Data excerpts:
◆ ◆ ◆ ◆ ◆ ◆ ◆
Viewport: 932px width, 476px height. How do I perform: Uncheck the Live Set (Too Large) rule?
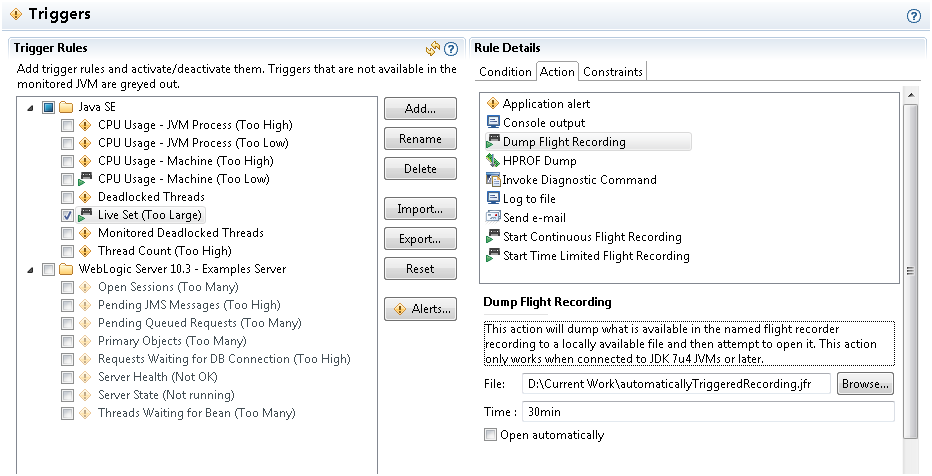tap(67, 215)
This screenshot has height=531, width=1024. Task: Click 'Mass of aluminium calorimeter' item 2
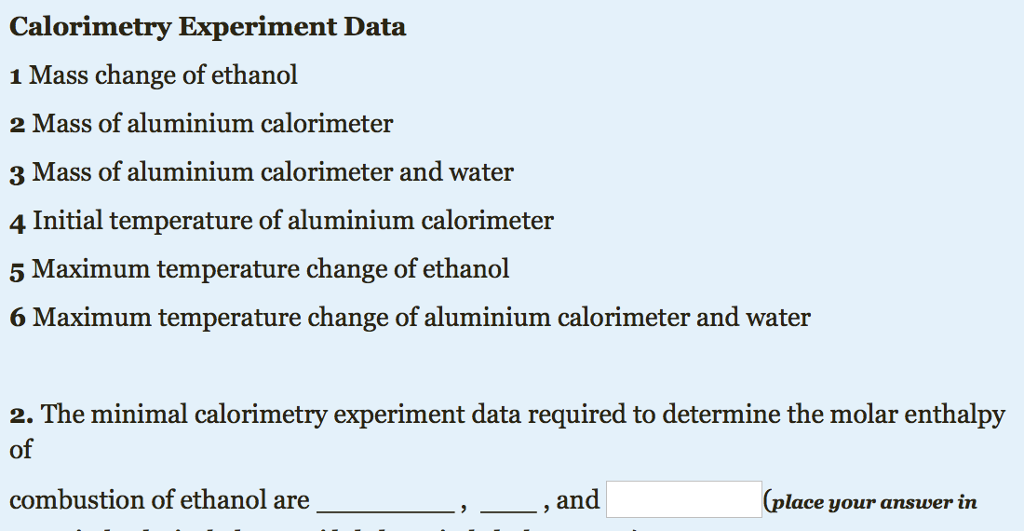(x=212, y=124)

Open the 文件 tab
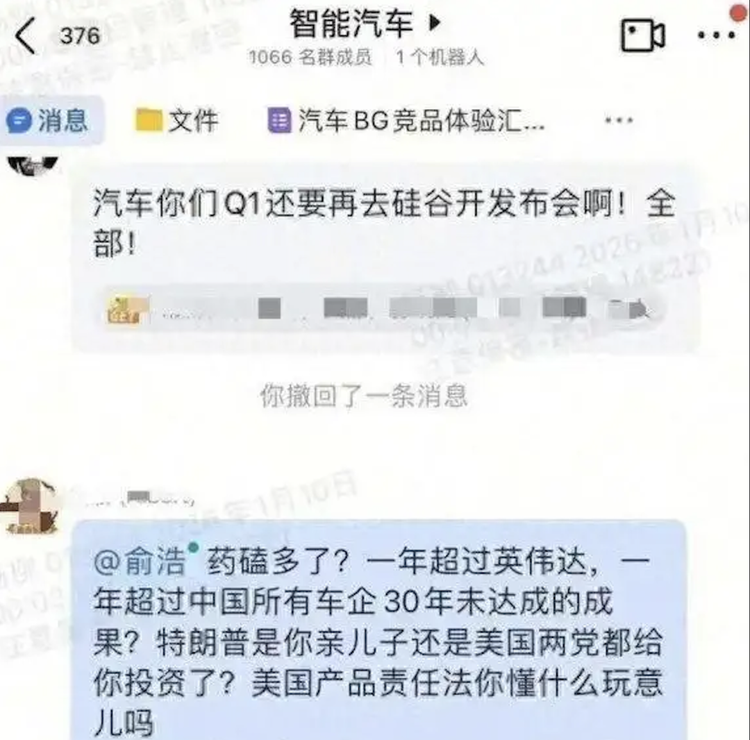pyautogui.click(x=177, y=120)
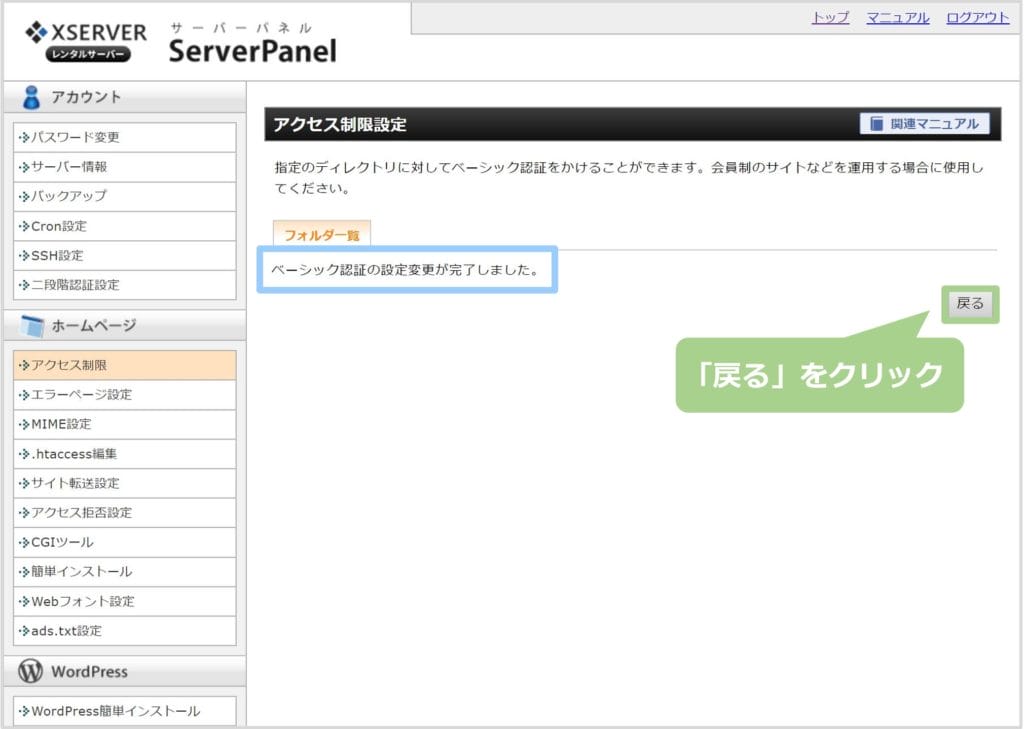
◆ ◆ ◆ ◆ ◆ ◆ ◆
ACTION ITEM. Copy every record verbatim while leaving each picture out.

ANSWER SPACE.
Viewport: 932px width, 476px height. How do I perform: Uncheck the Live Set (Too Large) rule?
tap(67, 215)
This screenshot has height=531, width=1024. Task: Click 'Mass of aluminium calorimeter' item 2
(x=212, y=124)

Open the 文件 tab
pyautogui.click(x=177, y=120)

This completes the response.